React Query Integration on Client

// components/PostList.tsx
import { trpc } from "@/utils/trpc";

export function PostList() {
  const utils = trpc.useUtils();

  const { data, fetchNextPage, hasNextPage, isLoading } =
    trpc.post.getAll.useInfiniteQuery(
      { limit: 20, category: "tech" },
      { getNextPageParam: (lastPage) => lastPage.nextCursor }
    );

  const createPost = trpc.post.create.useMutation({
    onSuccess: () => {
      utils.post.getAll.invalidate();
    },
    onError: (error) => {
      if (error.data?.zodError) {
        console.error("Validation errors:", error.data.zodError.fieldErrors);
      }
    },
  });

  const handleSubmit = (formData: FormData) => {
    createPost.mutate({
      title: formData.get("title") as string,
      content: formData.get("content") as string,
      category: "tech",
    });
  };

  if (isLoading) return <div>Loading...</div>;

  return (
    <div>
      {data?.pages.flatMap((page) =>
        page.posts.map((post) => <PostCard key={post.id} post={post} />)
      )}
      {hasNextPage && <button onClick={() => fetchNextPage()}>Load more</button>}
    </div>
  );
}

Next.js App Router Integration

// app/api/trpc/[trpc]/route.ts
import { fetchRequestHandler } from "@trpc/server/adapters/fetch";
import { appRouter } from "@/server/routers/_app";
import { createTRPCContext } from "@/server/trpc";

const handler = (req: Request) =>
  fetchRequestHandler({
    endpoint: "/api/trpc",
    req,
    router: appRouter,
    createContext: () => createTRPCContext({ req }),
  });

export { handler as GET, handler as POST };

// Server-side caller for RSC
import { createCallerFactory } from "@trpc/server";
const createCaller = createCallerFactory(appRouter);

export async function getServerCaller() {
  const ctx = await createTRPCContext();
  return createCaller(ctx);
}

Subscriptions with WebSockets

// server/routers/chat.ts
import { observable } from "@trpc/server/observable";

export const chatRouter = router({
  onMessage: publicProcedure
    .input(z.object({ roomId: z.string() }))
    .subscription(({ input }) => {
      return observable<{ text: string; author: string }>((emit) => {
        const handler = (msg: ChatMessage) => emit.next(msg);
        eventEmitter.on(`room:${input.roomId}`, handler);
        return () => eventEmitter.off(`room:${input.roomId}`, handler);
      });
    }),
});

Best Practices

• Use superjson as the transformer so Dates, Maps, Sets serialize correctly across the wire.
• Keep routers small and focused — one per domain entity — then merge them in _app.ts.
• Define reusable input schemas as standalone Zod objects for sharing between procedures.
• Use useUtils() to access the tRPC-aware React Query cache for optimistic updates and targeted invalidation.
• Prefer httpBatchLink to batch multiple requests into a single HTTP call.
• Type the AppRouter export and import it on the client — this is the sole bridge for end-to-end safety.
• Use the server-side caller (createCaller) in Next.js Server Components instead of HTTP round-trips.

Anti-Patterns

• Importing server code on the client.
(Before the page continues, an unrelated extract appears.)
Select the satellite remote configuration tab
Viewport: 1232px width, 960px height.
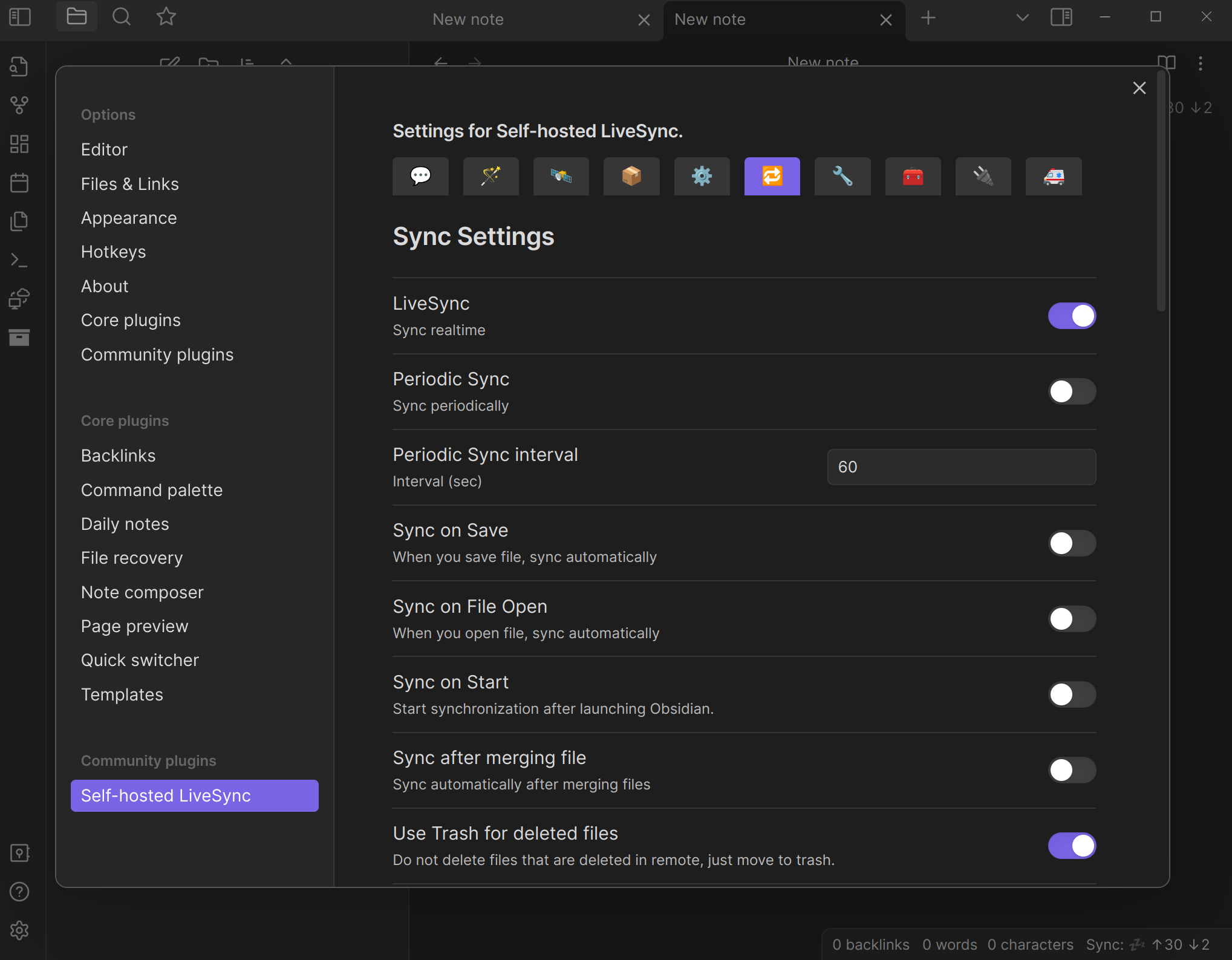[561, 176]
Only import the AppRouter type — never actual server modules.
• Skipping input validation. Always use Zod schemas on every procedure; unvalidated inputs bypass tRPC's safety guarantees.
• Massive monolithic routers. Split routers by domain; a single 500-line router is hard to maintain and test.
• Ignoring error formatting. Without a custom errorFormatter, Zod validation errors arrive as opaque messages on the client.
• Using tRPC for public APIs consumed by third parties. tRPC is designed for internal client-server communication; use REST or GraphQL for external consumers.
• Calling mutations inside useEffect. Use event handlers or form actions to trigger mutations; effects cause duplicate calls in StrictMode.